Hamlet returns from England where he was supposed to have been killed, according to King Claudius' plan. But he has escaped and is back in Denmark. He is at the castle graveyard. He meets his good friend Horatio there, and they come across two gravediggers, referred to as Clown One and Clown Two. The gravediggers are cheerfully going about their business, throwing up dirt and bones, when they are engaged in conversation by Hamlet and Horatio. Here, in Act 5, Scene 1, is the telling exchange:
HAMLET
...How long hast thou been a grave-maker?
FIRST CLOWN:
Of all the days i' the year, I came to't that day that our last king Hamlet overcame Fortinbras.
HAMLET:
How long is that since?
FIRST CLOWN:
Cannot you tell that? Every fool can tell that. It was the very day that young Hamlet was born—he that is mad, and sent into England.
HAMLET:
Ay, marry, why was he sent into England?
FIRST CLOWN:
Why, because a was mad. A shall recover his wits there; or, if a do not, 'tis no great matter there.
HAMLET:
Why?
FIRST CLOWN:
'Twill not he seen in him there. There the men are as mad as he.
HAMLET:
How came he mad?
FIRST CLOWN:
Very strangely, they say.
HAMLET:
How 'strangely'?
FIRST CLOWN:
Faith, e'en with losing his wits.
HAMLET:
Upon what ground?
FIRST CLOWN:
Why, here in Denmark. I have been sexton here, man and boy, thirty years.

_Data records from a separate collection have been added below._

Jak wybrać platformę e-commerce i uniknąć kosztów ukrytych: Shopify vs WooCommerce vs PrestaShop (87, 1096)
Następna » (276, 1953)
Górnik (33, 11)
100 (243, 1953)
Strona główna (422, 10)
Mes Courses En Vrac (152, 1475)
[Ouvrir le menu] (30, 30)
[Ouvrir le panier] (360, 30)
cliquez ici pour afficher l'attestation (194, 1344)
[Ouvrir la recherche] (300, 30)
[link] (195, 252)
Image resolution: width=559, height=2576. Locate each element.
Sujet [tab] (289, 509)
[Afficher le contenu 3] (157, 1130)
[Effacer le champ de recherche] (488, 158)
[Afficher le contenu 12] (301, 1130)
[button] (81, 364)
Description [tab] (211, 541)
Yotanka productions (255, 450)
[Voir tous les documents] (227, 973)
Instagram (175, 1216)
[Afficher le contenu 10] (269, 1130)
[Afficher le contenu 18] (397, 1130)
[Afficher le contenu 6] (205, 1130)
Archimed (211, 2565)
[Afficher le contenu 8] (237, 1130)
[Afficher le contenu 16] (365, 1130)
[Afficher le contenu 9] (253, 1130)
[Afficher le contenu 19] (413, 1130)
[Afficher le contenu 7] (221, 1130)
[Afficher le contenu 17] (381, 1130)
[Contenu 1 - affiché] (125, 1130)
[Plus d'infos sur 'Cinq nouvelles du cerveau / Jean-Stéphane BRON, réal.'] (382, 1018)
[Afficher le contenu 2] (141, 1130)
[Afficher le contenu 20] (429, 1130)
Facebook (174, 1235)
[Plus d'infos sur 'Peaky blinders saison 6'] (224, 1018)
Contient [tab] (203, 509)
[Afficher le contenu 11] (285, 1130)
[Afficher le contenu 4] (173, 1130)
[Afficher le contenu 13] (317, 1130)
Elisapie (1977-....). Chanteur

That puts Hamlet's age squarely at thirty. I suppose one could say that he doesn't act his age, but I don't see why not. And it doesn't contradict the fact that Yorick has been dead for twenty-three years; that means that he died when Hamlet was seven... plenty of time for young Hamlet to ride on the jester's back and remember him fondly. And besides, this gravedigger seems to have all his wits about him (and then some), and there's no reason to doubt him. I'm sticking with thirty.